**TAREA A RESOLVER:**
Reproduce todas las entradas siguientes, línea por línea y sin cambiar nada.
━━ MATERIAL DE TRABAJO
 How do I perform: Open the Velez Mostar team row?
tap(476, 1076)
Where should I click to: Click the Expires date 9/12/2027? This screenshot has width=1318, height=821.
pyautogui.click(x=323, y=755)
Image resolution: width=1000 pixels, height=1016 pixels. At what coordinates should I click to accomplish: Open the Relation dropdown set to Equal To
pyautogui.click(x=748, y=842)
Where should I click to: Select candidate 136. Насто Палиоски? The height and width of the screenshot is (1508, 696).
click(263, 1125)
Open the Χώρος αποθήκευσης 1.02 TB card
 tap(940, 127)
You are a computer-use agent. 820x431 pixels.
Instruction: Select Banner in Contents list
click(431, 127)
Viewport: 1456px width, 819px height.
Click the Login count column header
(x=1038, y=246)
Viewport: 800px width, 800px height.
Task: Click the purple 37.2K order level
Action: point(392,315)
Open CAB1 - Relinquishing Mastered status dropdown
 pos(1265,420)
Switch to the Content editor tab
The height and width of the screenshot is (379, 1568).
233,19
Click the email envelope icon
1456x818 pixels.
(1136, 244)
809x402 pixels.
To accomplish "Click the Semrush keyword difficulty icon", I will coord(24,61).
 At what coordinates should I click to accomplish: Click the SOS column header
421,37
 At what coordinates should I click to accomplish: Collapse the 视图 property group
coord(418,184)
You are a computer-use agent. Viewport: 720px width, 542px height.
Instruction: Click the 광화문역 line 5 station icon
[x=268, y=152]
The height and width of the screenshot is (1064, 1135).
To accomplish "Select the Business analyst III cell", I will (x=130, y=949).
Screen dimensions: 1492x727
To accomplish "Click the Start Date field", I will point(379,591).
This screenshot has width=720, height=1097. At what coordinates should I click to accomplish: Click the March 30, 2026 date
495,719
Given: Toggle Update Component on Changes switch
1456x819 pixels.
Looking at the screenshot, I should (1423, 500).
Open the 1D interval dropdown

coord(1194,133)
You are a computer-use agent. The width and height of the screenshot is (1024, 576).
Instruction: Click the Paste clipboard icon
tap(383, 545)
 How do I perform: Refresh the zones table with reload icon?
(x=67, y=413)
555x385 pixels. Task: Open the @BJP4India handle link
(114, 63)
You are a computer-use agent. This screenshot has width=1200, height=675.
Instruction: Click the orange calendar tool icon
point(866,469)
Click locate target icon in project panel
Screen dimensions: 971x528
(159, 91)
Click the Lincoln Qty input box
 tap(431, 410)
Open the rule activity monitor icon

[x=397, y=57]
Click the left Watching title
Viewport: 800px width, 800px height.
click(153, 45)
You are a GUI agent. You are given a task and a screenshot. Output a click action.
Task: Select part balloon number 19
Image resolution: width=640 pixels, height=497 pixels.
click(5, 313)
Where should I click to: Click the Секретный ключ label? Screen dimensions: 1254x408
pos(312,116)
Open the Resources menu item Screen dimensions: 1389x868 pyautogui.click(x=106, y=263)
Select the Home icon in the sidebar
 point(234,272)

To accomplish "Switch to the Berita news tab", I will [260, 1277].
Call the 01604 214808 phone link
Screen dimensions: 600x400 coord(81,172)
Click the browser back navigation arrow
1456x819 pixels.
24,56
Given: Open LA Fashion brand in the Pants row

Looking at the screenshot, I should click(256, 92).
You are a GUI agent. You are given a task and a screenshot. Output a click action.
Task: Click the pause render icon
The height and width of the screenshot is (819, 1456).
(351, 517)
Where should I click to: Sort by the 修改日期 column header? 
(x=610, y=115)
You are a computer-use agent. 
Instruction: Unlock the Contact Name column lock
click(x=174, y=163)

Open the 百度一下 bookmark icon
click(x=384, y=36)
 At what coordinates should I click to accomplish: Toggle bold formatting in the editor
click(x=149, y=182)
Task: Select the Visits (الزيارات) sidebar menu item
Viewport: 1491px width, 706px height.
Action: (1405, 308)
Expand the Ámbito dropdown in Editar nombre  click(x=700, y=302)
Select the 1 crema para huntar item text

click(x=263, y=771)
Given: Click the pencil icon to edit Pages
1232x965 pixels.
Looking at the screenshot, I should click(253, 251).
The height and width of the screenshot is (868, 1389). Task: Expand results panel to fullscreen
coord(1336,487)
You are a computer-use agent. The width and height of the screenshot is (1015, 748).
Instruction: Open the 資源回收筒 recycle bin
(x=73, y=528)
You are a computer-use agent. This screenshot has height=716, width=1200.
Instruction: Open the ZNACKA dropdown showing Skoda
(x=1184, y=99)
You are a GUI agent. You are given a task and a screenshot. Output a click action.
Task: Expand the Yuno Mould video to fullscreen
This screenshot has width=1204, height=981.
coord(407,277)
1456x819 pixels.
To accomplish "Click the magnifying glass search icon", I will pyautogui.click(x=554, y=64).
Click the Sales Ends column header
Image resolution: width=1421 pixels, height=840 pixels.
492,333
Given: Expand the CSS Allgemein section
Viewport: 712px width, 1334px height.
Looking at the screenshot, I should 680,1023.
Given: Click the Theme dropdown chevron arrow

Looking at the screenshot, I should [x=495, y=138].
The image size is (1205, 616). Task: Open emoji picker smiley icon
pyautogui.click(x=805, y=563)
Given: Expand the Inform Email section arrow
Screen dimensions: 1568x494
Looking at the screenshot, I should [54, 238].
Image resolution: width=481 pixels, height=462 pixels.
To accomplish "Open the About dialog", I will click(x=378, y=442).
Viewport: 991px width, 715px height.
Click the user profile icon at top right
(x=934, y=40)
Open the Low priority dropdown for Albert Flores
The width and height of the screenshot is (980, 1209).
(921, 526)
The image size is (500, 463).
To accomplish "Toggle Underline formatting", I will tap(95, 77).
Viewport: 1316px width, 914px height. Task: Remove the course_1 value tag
━━━━
**RESULTADO:**
 How do I perform: Open the Velez Mostar team row?
tap(476, 1076)
Where should I click to: Click the Expires date 9/12/2027? This screenshot has width=1318, height=821.
pyautogui.click(x=323, y=755)
Image resolution: width=1000 pixels, height=1016 pixels. At what coordinates should I click to accomplish: Open the Relation dropdown set to Equal To
pyautogui.click(x=748, y=842)
Where should I click to: Select candidate 136. Насто Палиоски? The height and width of the screenshot is (1508, 696).
click(263, 1125)
Open the Χώρος αποθήκευσης 1.02 TB card
 tap(940, 127)
You are a computer-use agent. 820x431 pixels.
Instruction: Select Banner in Contents list
click(431, 127)
Viewport: 1456px width, 819px height.
Click the Login count column header
(x=1038, y=246)
Viewport: 800px width, 800px height.
Task: Click the purple 37.2K order level
Action: point(392,315)
Open CAB1 - Relinquishing Mastered status dropdown
 pos(1265,420)
Switch to the Content editor tab
The height and width of the screenshot is (379, 1568).
233,19
Click the email envelope icon
1456x818 pixels.
(1136, 244)
809x402 pixels.
To accomplish "Click the Semrush keyword difficulty icon", I will coord(24,61).
 At what coordinates should I click to accomplish: Click the SOS column header
421,37
 At what coordinates should I click to accomplish: Collapse the 视图 property group
coord(418,184)
You are a computer-use agent. Viewport: 720px width, 542px height.
Instruction: Click the 광화문역 line 5 station icon
[x=268, y=152]
The height and width of the screenshot is (1064, 1135).
To accomplish "Select the Business analyst III cell", I will (x=130, y=949).
Screen dimensions: 1492x727
To accomplish "Click the Start Date field", I will point(379,591).
This screenshot has width=720, height=1097. At what coordinates should I click to accomplish: Click the March 30, 2026 date
495,719
Given: Toggle Update Component on Changes switch
1456x819 pixels.
Looking at the screenshot, I should (1423, 500).
Open the 1D interval dropdown

coord(1194,133)
You are a computer-use agent. The width and height of the screenshot is (1024, 576).
Instruction: Click the Paste clipboard icon
tap(383, 545)
 How do I perform: Refresh the zones table with reload icon?
(x=67, y=413)
555x385 pixels. Task: Open the @BJP4India handle link
(114, 63)
You are a computer-use agent. This screenshot has width=1200, height=675.
Instruction: Click the orange calendar tool icon
point(866,469)
Click locate target icon in project panel
Screen dimensions: 971x528
(159, 91)
Click the Lincoln Qty input box
 tap(431, 410)
Open the rule activity monitor icon

[x=397, y=57]
Click the left Watching title
Viewport: 800px width, 800px height.
click(153, 45)
You are a GUI agent. You are given a task and a screenshot. Output a click action.
Task: Select part balloon number 19
Image resolution: width=640 pixels, height=497 pixels.
click(5, 313)
Where should I click to: Click the Секретный ключ label? Screen dimensions: 1254x408
pos(312,116)
Open the Resources menu item Screen dimensions: 1389x868 pyautogui.click(x=106, y=263)
Select the Home icon in the sidebar
 point(234,272)

To accomplish "Switch to the Berita news tab", I will [260, 1277].
Call the 01604 214808 phone link
Screen dimensions: 600x400 coord(81,172)
Click the browser back navigation arrow
1456x819 pixels.
24,56
Given: Open LA Fashion brand in the Pants row

Looking at the screenshot, I should click(256, 92).
You are a GUI agent. You are given a task and a screenshot. Output a click action.
Task: Click the pause render icon
The height and width of the screenshot is (819, 1456).
(351, 517)
Where should I click to: Sort by the 修改日期 column header? 
(x=610, y=115)
You are a computer-use agent. 
Instruction: Unlock the Contact Name column lock
click(x=174, y=163)

Open the 百度一下 bookmark icon
click(x=384, y=36)
 At what coordinates should I click to accomplish: Toggle bold formatting in the editor
click(x=149, y=182)
Task: Select the Visits (الزيارات) sidebar menu item
Viewport: 1491px width, 706px height.
Action: (1405, 308)
Expand the Ámbito dropdown in Editar nombre  click(x=700, y=302)
Select the 1 crema para huntar item text

click(x=263, y=771)
Given: Click the pencil icon to edit Pages
1232x965 pixels.
Looking at the screenshot, I should click(253, 251).
The height and width of the screenshot is (868, 1389). Task: Expand results panel to fullscreen
coord(1336,487)
You are a computer-use agent. The width and height of the screenshot is (1015, 748).
Instruction: Open the 資源回收筒 recycle bin
(x=73, y=528)
You are a computer-use agent. This screenshot has height=716, width=1200.
Instruction: Open the ZNACKA dropdown showing Skoda
(x=1184, y=99)
You are a GUI agent. You are given a task and a screenshot. Output a click action.
Task: Expand the Yuno Mould video to fullscreen
This screenshot has width=1204, height=981.
coord(407,277)
1456x819 pixels.
To accomplish "Click the magnifying glass search icon", I will pyautogui.click(x=554, y=64).
Click the Sales Ends column header
Image resolution: width=1421 pixels, height=840 pixels.
492,333
Given: Expand the CSS Allgemein section
Viewport: 712px width, 1334px height.
Looking at the screenshot, I should 680,1023.
Given: Click the Theme dropdown chevron arrow

Looking at the screenshot, I should [x=495, y=138].
The image size is (1205, 616). Task: Open emoji picker smiley icon
pyautogui.click(x=805, y=563)
Given: Expand the Inform Email section arrow
Screen dimensions: 1568x494
Looking at the screenshot, I should [54, 238].
Image resolution: width=481 pixels, height=462 pixels.
To accomplish "Open the About dialog", I will click(x=378, y=442).
Viewport: 991px width, 715px height.
Click the user profile icon at top right
(x=934, y=40)
Open the Low priority dropdown for Albert Flores
The width and height of the screenshot is (980, 1209).
(921, 526)
The image size is (500, 463).
To accomplish "Toggle Underline formatting", I will tap(95, 77).
Viewport: 1316px width, 914px height. Task: Remove the course_1 value tag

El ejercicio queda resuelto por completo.